Furthermore, home buying increased in June and according to the National Association of Realtors, its index of pending sales rose 16.6%, to 116.1 in June. This was the highest level since 2006 and contract signings are now 6.3% ahead of where they were last year. The Freddie Mac reported interest rates on a 30-year fixed rate mortgage dipping below 3%, the first time in 50 years it has slipped that low.

TRANSIT

The lower bridge that connects West Seattle to the rest of the city has become very important to the Seattle Department of Transportation (SDOT) since the upper bridge was closed on March 23rd due to unexpected cracking.
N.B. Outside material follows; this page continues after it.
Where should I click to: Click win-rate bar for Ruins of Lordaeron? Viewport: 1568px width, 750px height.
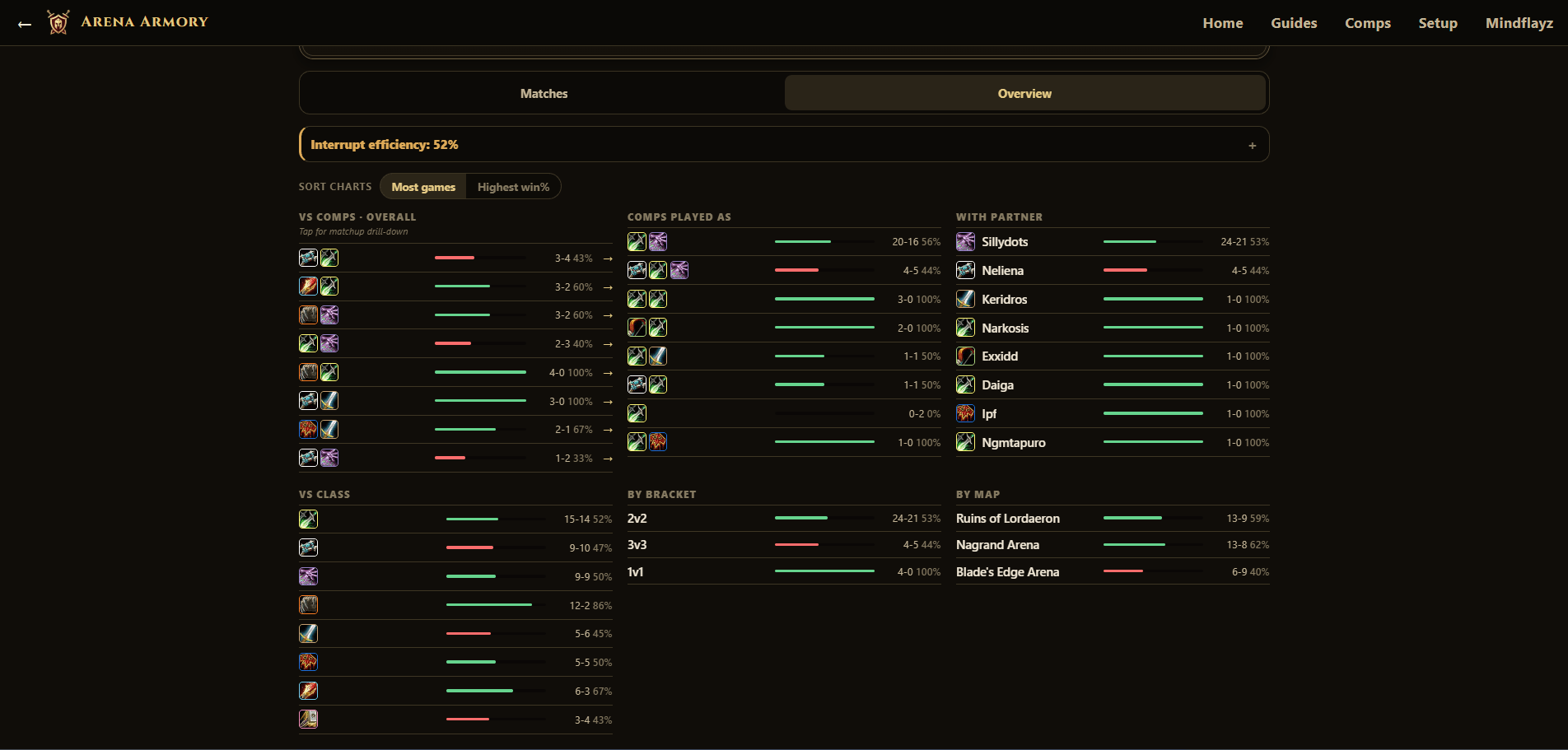point(1153,519)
The lower bridge has cracks, but they are not abnormal.  The lower bridged carried about 500 vehicles per hour before the high-rise bridge was closed.  Now the lower bridge allows emergency vehicles, essential freight, buses, bikers and pedestrians during peak hours. General traffic can use the lower bridge from 9 p.m. to 5 a.m. To read more about plans to repair the low bridge and maintenance click here.

OTHER NEWS

Amazon extended their work from home policy to January 8, 2021 and also opened corporate offices for employees who want to go to the office. The corporate offices have implemented temperature screenings upon entry, physical distancing measures and new sanitization practices. The latest extension effects restaurant, shops and service providers that operate in and around Amazon’s massive campus in downtown Seattle, however Amazon is offering $10 million in financial assistance to several nearby businesses.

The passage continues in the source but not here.